Playwright: Meridith Friedman
At: Athenaeum Theatre, 2936 N. Southport Ave. Tickets: 773-935-6875; AthenaeumTheatre.org; $22-$32. Runs through: April 29
The graying of American audiences comes in for a lot of handwringing in thought pieces about the future of American theater. Yet plays that deal in some way with aging or ill parents pop up frequently. ( Clare Barron's "You Got Older" at Steppenwolf earlier this year being just one example. ) Like the people in the front of the house, the older characters onstage aren't ready to leave the theater of life just yet.
In Meridith Friedman's The Luckiest People, now in a "rolling world premiere" with Stage Left through the National New Play Network, the senior character is Oscar Hoffman ( Sandy Elias ), a New York native transplanted a few years earlier to a senior-living facility in Northern California by his physician son, Richard ( Nelson Rodriguez ). His wife, Dorothy, has just died from Parkinson's, his own vision and mobility are on the wane, and he wants to move in with Richard and his partner, David ( Christopher W. Jones ). But the two men are planning to adopt a six-year-old boyand with Oscar's daughter, Laura ( Lisa Herceg ), on her way back to her husband and son in Shanghai, Oscar feels like the odd man out in his own family.
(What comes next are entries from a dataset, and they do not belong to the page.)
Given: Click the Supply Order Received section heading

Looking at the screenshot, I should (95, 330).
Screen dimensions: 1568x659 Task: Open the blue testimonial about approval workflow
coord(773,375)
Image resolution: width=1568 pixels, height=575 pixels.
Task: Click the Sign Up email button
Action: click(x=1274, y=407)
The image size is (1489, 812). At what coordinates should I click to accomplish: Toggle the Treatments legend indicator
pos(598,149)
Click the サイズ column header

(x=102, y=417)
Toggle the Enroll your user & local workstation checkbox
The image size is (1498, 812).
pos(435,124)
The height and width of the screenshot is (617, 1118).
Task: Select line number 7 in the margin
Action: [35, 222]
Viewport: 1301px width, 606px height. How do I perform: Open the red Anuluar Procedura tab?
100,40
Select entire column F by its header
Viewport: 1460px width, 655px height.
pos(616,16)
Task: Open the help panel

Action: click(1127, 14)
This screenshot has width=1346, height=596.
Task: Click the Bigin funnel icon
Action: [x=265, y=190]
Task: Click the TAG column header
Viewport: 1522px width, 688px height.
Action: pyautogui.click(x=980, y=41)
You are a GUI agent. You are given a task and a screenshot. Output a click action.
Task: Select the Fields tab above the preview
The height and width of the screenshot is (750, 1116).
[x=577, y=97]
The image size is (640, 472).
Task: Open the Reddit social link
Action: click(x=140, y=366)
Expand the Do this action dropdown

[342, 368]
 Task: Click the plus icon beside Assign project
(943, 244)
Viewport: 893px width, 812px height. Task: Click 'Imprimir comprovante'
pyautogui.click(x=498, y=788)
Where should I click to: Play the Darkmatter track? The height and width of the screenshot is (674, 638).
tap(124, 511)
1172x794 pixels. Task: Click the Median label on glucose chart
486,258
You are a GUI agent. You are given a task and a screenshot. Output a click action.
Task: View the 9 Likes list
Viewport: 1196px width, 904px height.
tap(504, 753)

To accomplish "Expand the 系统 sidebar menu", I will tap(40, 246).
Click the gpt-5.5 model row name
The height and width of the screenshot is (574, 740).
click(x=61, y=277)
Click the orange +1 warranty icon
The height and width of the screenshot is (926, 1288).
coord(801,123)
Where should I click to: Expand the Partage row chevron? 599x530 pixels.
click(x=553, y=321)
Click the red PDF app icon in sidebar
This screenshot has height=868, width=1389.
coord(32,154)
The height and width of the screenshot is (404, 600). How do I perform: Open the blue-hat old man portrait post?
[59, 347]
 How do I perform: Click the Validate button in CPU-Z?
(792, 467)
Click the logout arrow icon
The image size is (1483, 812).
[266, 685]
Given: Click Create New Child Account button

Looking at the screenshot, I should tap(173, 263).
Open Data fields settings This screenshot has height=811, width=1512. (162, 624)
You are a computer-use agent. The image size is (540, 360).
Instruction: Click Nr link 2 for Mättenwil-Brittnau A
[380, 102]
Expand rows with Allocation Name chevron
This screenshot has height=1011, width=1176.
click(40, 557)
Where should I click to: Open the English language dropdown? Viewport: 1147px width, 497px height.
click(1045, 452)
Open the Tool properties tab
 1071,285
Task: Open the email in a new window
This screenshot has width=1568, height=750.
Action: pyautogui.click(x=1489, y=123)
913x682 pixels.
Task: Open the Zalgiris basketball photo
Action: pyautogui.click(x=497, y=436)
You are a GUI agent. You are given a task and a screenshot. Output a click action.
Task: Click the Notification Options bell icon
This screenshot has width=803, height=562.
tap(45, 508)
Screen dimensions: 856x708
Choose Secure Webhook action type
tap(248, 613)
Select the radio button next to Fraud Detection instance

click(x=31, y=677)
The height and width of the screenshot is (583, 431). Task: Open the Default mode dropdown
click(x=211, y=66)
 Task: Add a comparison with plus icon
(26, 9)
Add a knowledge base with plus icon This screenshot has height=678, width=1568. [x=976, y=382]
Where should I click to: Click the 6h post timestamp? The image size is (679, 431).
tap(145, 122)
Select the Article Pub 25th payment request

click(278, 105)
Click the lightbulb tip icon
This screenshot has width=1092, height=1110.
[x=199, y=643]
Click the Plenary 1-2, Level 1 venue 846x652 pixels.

Friedman's play, directed by Jason A. Fleece, doesn't rely on big reveals of family secrets or epic battles, a la August: Osage County, to make points about how hard it can be to accept the caregiver role. Instead, it unpeels the conflicts through a series of small moments that add up to an honest evaluation of what our responsibilities are to each other.
Rodriguez is especially good as Richard, whose self-protective tendencies make it hard for him to really open up to others. He's well-matched by Herceg's acerbic but self-excoriating Laura, and the dialogue between the two provide some of the biggest laughs in the show. Jones' warm-hearted David, whose shared love with Oscar of musical theater ( including Funny Girl ) provides the play's title, provides a calming balance to the sniping Hoffmans. Unfortunately, we don't learn nearly as much about David's backgrounda fact that Friedman turns into a joke when it's clear that Laura can't remember where he's from or what he does for a living.
This isn't a show packed with emotional histrionics, and there are moments where Fleece's staging pulls its punches when it could afford to raise the stakes. The ambiguity of the ending doesn't entirely land. But on its own modest terms, The Luckiest People succeeds at providing an honest portrait of how grief changes our perceptions of family roles. People who need people … well, you know the rest.